> PROVIDED MATERIAL:
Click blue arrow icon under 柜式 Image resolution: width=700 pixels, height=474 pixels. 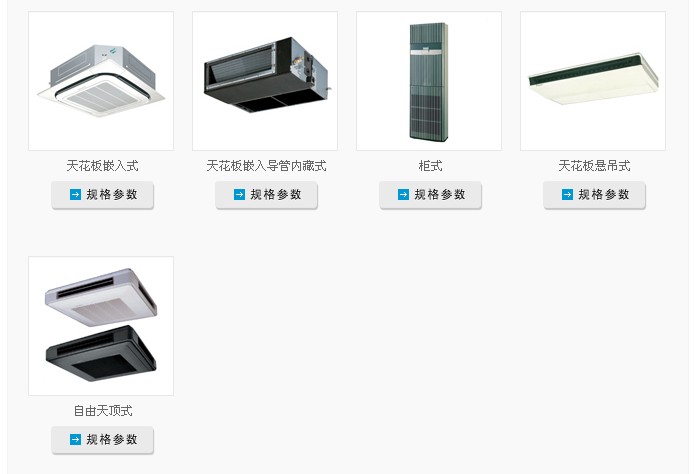pos(403,195)
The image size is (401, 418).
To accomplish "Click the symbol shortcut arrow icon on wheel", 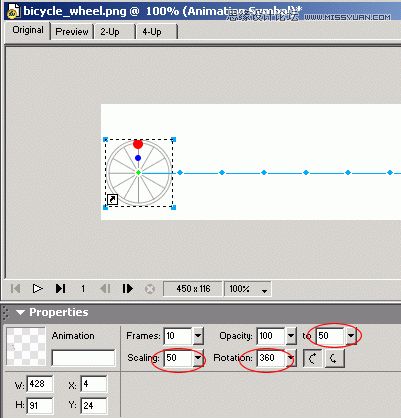I will (112, 199).
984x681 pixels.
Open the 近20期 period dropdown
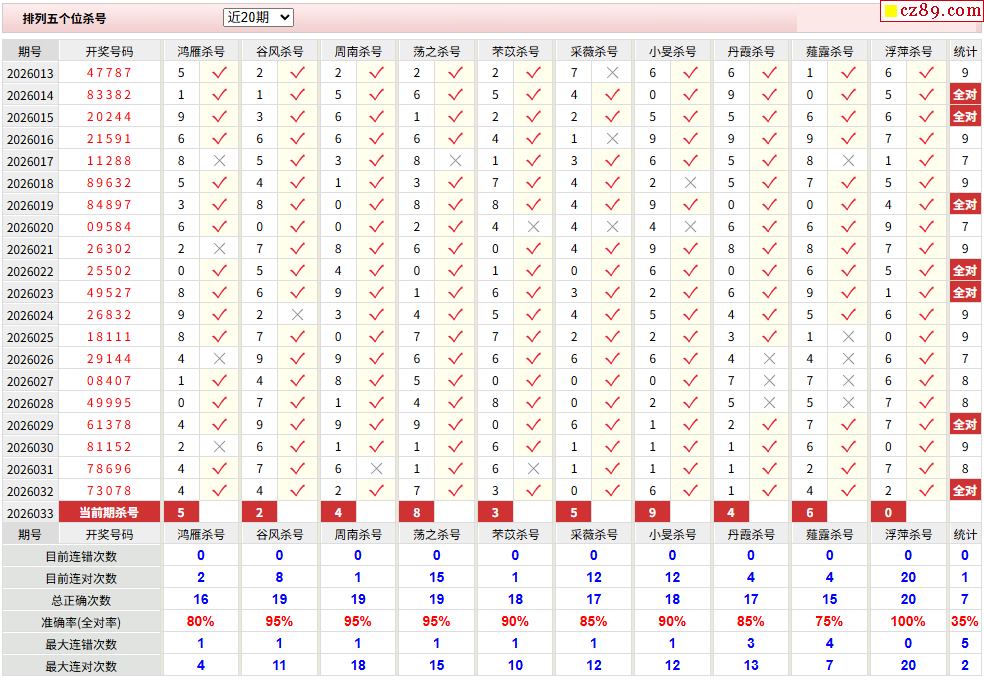coord(258,17)
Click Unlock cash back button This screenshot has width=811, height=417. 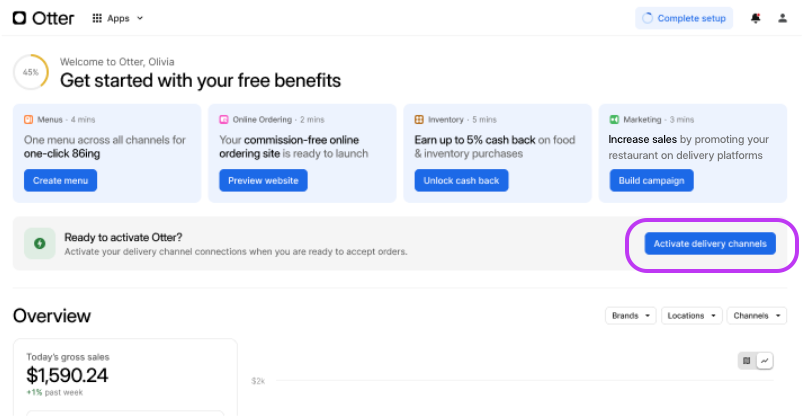(461, 181)
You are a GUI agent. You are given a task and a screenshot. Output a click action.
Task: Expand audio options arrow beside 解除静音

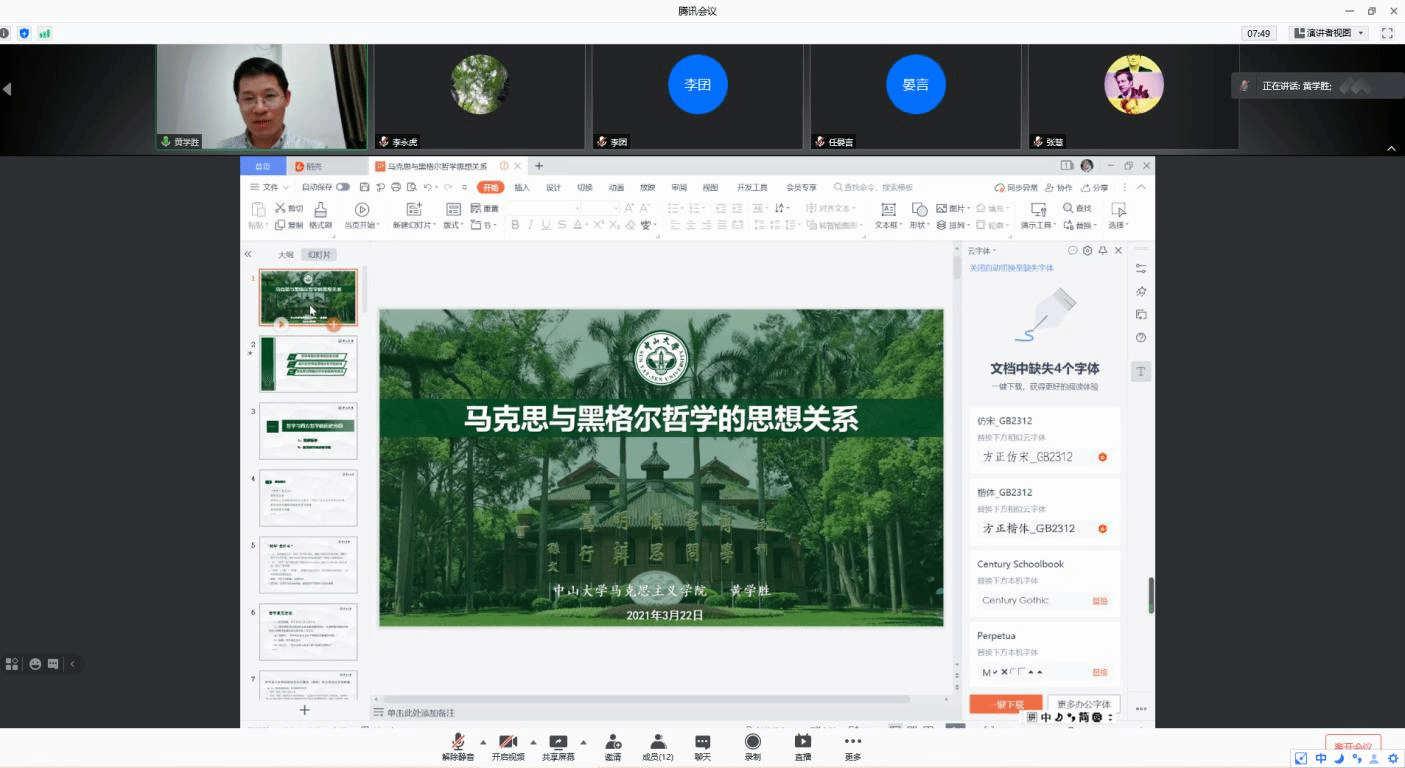click(483, 742)
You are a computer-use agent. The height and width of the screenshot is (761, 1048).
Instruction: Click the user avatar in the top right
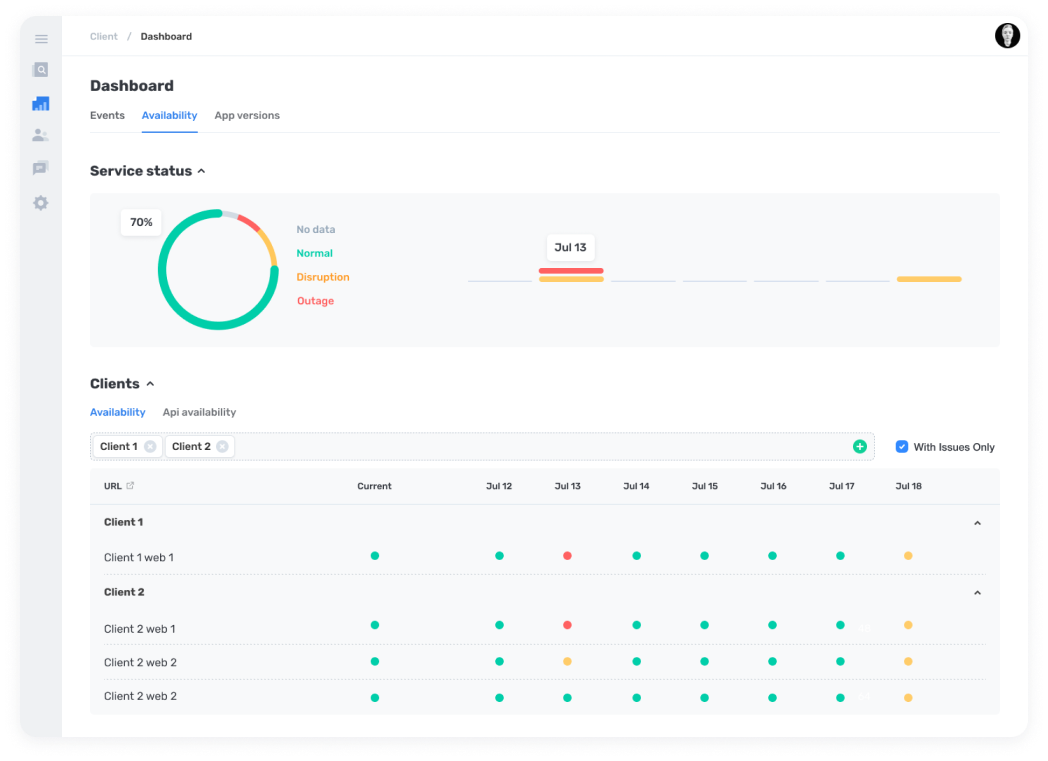1007,35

> TASK TO COMPLETE: Scan the listing for "agent" and copy out each line that has it.

> FINISHED EXERCISE:
You are a GUI agent. You are given a task and a screenshot. Output a click action.
You are a computer-use agent. The height and width of the screenshot is (761, 1048).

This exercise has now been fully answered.